Минут через сорок мы брели по ночному Страсбургу, словно парочка полупрозрачных лунатиков, да еще и едва заметно пошатывались. Может, со стороны и не очень видно было, но я все это очень ясно ощущала.

– Куда пойдем? – поинтересовалась я заплетающимся от усталости языком.

– Туда, где кормят, – ответил Егор. На подробности и у него уже не было сил.

Больше ни вопросов, ни ответов не возникало до тех пор, пока мы не добрели до первого попавшегося на пути открытого кафе и не заказали столько всего, что хватило бы на целую роту. Только когда половина тарелок, которыми был плотно заставлен наш столик, опустела, мы оба нашли в себе силы произносить слова.

– А тебе не кажется, что луна на нас специально смотрела? – улыбаясь, спросил Егор.

– Это еще зачем? – удивилась я.

– Затем, что она собирает необычные истории о людях, – прошептал он и осторожно взял меня под локоть, одним прикосновением разбудив угомонившийся было рой мурашек. Бо-о-оже, когда же это кончится?! Я ведь не железная, сердце может не выдержать!

– Зачем? – снова спросила я, окончательно потеряв способность мыслить.

– Чтобы охранять их судьбу, – просто сказал он.

– А ты уверен, что у нас теперь одна судьба? – усмехнулась я, наконец усмирив немного внутреннюю бурю.

– Если ты не будешь вмешиваться, – Егор, улыбаясь, смотрел мне прямо в глаза. Я тоже не могла оторвать от него взгляда – невероятно, какой он был сейчас красивый!

– Не буду, – прошептала я.

– Не зарекайся, – попросил он. – Я же чуть-чуть знаю твой характер: не первый год знакомы.

– Не буду, – опять повторила я, уже не соображая, чего, собственно, «не буду» – зарекаться или вмешиваться.

До утра мы не спали. Только когда за тонкими занавесками уже начал разливаться розовый рассвет, ненадолго забылись на такой крайней стадии изнеможения, что даже не потрудились разъединиться. И сквозь дрему я отчетливо ощущала, как Егор время от времени бессознательно подрагивает внутри меня. Кажется, такого в моей долгой и весьма уже искушенной любовными делами жизни никогда еще не случалось. Мы проспали час, максимум полтора, а потом Егор осторожно, стараясь не разбудить меня, встал с постели и начал сосредоточенно ходить по комнате, собирая свои вещи.

– Не уходи, – сказала я непослушными губами.

– Не могу, – прошептал он в ответ. – Уже понедельник, мне к девяти на работу. Переодеться надо.

– Не надо! – да что это со мной?! Я готова была заплакать при одной мысли о том, что сейчас он выйдет из этой комнаты и я его до вечера не увижу. – Я тебе разрешаю не ходить.

– Рита, – Егор посмотрел на меня серьезными, чуть сердитыми и красными от недосыпа глазами, – вот этого не нужно! Не вздумай делать мне поблажки. Знаешь, у Юрия Полякова в романе «Козленок в молоке» есть такая фраза: «Привилегии передаются половым путем». Или что-то похожее. Ты запомни – это не для меня.

– Ну, честно, что у тебя там такого важного на сегодня? – я, не контролируя себя, опустилась до банальных уговоров: просто не могла представить себе, что придется остаться одной. Так хотелось прижаться к нему, выспаться вместе, а потом…

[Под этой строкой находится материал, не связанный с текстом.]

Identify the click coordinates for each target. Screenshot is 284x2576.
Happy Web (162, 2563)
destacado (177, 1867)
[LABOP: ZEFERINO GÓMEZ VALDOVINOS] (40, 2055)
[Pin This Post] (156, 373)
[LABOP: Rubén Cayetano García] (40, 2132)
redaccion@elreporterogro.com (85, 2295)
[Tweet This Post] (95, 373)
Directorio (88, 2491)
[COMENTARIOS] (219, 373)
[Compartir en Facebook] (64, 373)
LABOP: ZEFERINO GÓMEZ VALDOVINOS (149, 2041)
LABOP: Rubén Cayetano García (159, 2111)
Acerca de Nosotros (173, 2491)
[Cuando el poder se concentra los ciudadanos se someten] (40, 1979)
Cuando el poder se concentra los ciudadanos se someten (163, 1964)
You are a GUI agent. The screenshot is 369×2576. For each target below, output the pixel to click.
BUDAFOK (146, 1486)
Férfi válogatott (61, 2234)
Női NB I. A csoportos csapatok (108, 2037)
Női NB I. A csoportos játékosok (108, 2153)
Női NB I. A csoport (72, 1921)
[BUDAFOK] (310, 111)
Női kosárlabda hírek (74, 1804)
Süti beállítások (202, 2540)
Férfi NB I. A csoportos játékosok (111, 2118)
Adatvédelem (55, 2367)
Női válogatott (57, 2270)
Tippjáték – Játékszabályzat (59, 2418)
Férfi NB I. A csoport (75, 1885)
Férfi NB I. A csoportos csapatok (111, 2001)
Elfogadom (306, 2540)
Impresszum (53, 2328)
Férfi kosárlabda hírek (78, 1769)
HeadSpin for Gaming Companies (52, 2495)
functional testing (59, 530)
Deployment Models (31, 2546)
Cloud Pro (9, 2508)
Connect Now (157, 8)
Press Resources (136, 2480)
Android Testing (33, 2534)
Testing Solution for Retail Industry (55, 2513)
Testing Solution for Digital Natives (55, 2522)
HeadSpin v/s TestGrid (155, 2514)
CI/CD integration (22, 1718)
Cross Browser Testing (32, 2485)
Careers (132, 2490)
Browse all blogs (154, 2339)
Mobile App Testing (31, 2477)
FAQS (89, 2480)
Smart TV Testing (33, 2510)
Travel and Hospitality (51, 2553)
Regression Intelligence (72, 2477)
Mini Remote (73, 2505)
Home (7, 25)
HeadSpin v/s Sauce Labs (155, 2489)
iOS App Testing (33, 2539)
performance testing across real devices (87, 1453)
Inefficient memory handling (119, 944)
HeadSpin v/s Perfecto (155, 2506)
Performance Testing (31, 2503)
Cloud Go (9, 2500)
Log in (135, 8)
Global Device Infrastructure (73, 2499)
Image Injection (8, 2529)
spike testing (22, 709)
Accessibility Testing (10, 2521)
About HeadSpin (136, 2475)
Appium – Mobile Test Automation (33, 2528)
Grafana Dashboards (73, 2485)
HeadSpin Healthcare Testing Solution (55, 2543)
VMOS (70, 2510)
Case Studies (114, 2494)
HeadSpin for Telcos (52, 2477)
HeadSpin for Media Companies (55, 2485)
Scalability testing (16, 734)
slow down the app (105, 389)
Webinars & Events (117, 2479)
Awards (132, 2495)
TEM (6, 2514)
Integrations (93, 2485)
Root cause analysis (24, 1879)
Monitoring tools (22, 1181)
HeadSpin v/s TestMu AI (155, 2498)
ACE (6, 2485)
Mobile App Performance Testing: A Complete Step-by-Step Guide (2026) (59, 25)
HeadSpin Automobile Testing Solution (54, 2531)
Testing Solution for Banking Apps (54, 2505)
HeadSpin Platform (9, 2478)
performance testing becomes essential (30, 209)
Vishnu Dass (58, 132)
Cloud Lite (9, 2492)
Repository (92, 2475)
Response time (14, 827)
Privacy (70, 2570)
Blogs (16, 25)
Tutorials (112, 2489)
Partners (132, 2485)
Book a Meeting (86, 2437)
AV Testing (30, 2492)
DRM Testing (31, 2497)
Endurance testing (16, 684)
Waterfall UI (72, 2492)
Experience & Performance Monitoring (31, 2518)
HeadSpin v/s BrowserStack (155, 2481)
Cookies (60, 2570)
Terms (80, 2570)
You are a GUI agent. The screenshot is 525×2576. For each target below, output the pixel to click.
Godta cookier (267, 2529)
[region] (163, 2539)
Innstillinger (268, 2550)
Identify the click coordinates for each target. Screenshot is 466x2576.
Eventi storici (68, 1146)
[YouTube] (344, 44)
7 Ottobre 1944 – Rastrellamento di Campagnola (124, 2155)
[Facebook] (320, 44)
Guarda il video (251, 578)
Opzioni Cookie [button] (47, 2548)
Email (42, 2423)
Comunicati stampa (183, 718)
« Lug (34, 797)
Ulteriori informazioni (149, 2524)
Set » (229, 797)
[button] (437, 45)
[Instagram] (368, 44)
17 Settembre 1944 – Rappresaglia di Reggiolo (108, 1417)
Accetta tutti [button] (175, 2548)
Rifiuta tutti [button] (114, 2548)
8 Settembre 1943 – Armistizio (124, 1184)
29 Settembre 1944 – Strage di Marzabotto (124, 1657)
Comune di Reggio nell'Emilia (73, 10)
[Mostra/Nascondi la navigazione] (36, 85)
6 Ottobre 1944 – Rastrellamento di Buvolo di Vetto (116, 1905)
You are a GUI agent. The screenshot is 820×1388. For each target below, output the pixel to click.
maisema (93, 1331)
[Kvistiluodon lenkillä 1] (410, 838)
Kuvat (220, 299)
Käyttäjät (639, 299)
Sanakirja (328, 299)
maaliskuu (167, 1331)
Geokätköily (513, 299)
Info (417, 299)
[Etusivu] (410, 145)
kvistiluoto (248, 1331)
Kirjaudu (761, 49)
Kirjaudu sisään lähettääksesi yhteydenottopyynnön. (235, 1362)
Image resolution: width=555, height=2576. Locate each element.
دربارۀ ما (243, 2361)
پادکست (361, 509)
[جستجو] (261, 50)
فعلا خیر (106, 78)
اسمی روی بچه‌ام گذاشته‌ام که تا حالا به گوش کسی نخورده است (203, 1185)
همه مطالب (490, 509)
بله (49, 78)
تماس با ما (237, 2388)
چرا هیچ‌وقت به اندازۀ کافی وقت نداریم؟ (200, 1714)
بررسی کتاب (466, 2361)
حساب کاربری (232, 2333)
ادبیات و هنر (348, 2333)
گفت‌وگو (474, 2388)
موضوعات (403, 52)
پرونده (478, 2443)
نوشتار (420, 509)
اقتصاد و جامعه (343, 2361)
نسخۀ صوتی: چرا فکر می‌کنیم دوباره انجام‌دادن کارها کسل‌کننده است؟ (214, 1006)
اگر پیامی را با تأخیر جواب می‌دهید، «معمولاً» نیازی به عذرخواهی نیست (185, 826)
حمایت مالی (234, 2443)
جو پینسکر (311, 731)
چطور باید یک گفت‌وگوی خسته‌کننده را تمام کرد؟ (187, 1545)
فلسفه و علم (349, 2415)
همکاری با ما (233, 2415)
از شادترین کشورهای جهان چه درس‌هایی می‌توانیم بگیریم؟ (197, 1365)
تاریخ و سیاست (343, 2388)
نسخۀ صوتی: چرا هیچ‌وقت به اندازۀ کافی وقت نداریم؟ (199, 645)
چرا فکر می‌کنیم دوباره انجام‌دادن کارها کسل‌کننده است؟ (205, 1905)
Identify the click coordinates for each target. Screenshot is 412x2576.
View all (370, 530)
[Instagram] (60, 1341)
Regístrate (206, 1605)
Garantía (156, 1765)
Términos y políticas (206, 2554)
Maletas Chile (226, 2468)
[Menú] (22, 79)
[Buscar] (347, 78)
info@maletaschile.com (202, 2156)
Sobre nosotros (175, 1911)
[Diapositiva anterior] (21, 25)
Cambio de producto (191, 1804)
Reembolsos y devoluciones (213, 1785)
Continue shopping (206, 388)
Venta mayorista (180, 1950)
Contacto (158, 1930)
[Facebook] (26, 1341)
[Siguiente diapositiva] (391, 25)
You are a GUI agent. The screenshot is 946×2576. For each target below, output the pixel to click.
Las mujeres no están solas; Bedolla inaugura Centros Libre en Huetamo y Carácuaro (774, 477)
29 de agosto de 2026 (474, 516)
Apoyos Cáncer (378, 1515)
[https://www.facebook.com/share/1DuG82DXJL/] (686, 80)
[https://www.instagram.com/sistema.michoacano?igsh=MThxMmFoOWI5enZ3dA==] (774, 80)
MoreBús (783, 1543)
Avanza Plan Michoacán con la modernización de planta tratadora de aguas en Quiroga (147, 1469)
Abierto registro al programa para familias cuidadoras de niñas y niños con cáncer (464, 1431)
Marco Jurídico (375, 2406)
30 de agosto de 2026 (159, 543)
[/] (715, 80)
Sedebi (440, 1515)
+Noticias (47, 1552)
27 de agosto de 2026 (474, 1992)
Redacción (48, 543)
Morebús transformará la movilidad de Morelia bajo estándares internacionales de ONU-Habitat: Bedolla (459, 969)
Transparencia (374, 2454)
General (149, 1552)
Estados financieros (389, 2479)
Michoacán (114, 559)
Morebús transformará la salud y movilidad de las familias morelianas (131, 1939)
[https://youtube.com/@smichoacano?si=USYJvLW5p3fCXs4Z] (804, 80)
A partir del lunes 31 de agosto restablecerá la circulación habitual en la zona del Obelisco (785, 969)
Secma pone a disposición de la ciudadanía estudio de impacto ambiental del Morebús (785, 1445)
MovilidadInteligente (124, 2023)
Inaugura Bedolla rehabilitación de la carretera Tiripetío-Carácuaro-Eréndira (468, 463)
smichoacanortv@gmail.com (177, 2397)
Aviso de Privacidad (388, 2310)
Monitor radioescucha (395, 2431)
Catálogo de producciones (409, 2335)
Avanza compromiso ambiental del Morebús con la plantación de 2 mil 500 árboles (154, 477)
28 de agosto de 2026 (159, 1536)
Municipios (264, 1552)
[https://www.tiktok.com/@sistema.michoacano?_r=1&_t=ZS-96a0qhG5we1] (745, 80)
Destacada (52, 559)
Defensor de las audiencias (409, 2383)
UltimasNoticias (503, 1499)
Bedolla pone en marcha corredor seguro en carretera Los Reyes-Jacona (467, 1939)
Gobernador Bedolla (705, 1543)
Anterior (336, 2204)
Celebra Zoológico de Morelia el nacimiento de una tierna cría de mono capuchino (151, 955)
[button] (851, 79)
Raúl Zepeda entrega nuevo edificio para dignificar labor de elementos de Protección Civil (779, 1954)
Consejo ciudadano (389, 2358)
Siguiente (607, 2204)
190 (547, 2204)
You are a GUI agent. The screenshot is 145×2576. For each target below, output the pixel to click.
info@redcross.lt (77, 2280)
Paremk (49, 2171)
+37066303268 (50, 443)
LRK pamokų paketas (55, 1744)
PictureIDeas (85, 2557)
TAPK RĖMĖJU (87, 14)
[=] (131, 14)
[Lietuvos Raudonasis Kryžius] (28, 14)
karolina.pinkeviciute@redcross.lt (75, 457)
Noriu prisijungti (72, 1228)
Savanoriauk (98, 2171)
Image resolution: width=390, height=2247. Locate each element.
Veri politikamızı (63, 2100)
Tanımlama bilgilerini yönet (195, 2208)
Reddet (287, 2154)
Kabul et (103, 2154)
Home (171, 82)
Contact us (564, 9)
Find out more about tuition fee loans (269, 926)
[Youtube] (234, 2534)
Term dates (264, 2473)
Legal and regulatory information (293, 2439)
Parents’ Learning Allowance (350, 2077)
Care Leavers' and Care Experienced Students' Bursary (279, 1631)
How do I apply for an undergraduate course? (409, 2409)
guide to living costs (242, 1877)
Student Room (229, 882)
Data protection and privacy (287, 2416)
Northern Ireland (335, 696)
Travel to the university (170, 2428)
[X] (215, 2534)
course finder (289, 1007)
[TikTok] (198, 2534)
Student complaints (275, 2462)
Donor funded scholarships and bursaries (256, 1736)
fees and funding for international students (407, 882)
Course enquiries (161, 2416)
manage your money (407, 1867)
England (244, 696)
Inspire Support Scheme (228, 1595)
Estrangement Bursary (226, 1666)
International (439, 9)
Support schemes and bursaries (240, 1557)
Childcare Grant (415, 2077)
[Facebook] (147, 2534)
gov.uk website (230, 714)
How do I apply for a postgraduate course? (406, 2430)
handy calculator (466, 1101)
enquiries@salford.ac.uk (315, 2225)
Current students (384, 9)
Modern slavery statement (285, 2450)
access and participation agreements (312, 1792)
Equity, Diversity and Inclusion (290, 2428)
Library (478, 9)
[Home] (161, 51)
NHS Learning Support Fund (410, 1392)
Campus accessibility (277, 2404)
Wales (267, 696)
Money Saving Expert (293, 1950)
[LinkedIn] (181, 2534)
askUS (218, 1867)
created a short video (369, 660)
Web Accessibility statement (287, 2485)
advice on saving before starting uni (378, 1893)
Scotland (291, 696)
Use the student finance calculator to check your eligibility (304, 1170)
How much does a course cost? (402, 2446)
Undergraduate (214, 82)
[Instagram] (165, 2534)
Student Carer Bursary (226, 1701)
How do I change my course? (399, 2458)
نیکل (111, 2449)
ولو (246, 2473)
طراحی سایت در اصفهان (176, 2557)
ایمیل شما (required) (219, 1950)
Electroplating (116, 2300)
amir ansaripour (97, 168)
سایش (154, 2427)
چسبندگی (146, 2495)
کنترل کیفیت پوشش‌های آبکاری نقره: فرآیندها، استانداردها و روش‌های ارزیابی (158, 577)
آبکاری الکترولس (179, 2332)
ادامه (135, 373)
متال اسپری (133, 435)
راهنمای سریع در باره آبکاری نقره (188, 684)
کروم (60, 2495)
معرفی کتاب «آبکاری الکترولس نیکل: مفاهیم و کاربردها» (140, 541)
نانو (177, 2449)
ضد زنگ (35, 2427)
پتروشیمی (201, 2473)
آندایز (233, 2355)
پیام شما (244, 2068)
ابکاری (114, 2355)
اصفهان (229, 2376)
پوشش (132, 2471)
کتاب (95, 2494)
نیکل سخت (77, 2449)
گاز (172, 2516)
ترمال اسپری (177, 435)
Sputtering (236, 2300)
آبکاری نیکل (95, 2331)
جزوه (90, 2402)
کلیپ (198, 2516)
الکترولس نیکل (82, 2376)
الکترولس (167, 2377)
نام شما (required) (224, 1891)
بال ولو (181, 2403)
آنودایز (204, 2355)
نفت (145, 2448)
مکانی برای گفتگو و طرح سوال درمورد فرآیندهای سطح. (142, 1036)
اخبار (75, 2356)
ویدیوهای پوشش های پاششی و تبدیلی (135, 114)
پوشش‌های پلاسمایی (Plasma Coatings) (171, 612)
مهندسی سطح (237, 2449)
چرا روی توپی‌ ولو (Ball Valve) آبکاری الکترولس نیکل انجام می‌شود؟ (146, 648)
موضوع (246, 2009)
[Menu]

– Ритонька, – Егор присел на краешек кровати и погладил меня мягкой ладонью по волосам, – девочка моя. Ты просто поспи, а я скоро приду. Ты и не заметишь, как время пролетит. Хорошо?

– А ты будешь мне сниться? – я закрыла глаза. Под ласковой рукой Егора расставание казалось не таким уж страшным.

– Буду, – пообещал он.

– Тогда ладно, – пробормотала я, уже засыпая. Даже не слышала, как он потом оделся, вышел и осторожно прикрыл за собой дверь.

Если раньше я никогда не понимала до конца значения слова «блаженство», то теперь это состояние завладело мною целиком. Я готова была прыгать, петь, танцевать от счастья. Думаю, если бы очень захотела, могла бы даже взлететь! Надо же! Стоило выветриться из моей головы всем сложным и тяжелым мыслям, как мир вокруг перевернулся, а сама я стала легкой, как перышко. И зависела теперь только от собственных ощущений: никаких посторонних влияний и давлений извне!

Я прекрасно выспалась, пролежала минут тридцать в ванной, намазала все части тела, до которых смогла дотянуться, различными сыворотками и кремами, которых накупила чертову тучу во время одиноких походов по Страсбургу, облачилась в белый махровый халат и стала ждать Егора. Больше никаких планов у меня на сегодня не намечалось. И это было так прекрасно – не передать!

Ближе к вечеру зазвонил мобильный.

– Не спишь? – спросил Егор, как только я произнесла свое «алло».

– Уже нет, – губы расплылись в счастливой улыбке.

– Хочешь, куда-нибудь поедем? – в его голосе звучала усталость. – У тебя же все-таки отпуск. Должны быть экскурсии.

– Не хочу, – ответила я, продолжая улыбаться.

– Как скажешь! – обрадовался Егор. – Если честно, я себя уже чувствую выжатым как лимон.

– Да-а-а? – промурлыкала я сочувственно и игриво. – И что, мне из тебя ни капельки больше не удастся выжать?

– Рита! – даже на расстоянии я почувствовала, как Егор смутился. – Ну нельзя же быть такой ненасытной!

– Можно, – убедительно сказала я.

– Уверена? – уточнил он на всякий случай.

– Абсолютно, – подтвердила я.

– Тогда жди, – притворно тяжело вздохнул Егор. – Сейчас приеду.

И он приехал. Минут через пятнадцать. Правда, эти минуты показались мне вечностью: в таком нетерпении, с таким трепетом я никогда еще никого не ждала. Не дав Егору снять пиджак, я, жадная, как голодная пантера, потащила его в кровать.

Пять оставшихся дней отпуска в Страсбурге прошли как волшебный сон. Я даже не могу разделить его на отдельные воспоминания, часы или времена суток. Все слилось в едином приступе неземного блаженства. Память сохранила лишь отдельные вспышки, проблески картин и ощущений: всю ночь горевшие и оплавившиеся до основания четыре свечи, которые в ту ночь заменяли нам камин, закрытые в сладкой истоме глаза Егора, его блестящие в темноте, красивые и ровные зубы, боль кратких расставаний и радость встреч.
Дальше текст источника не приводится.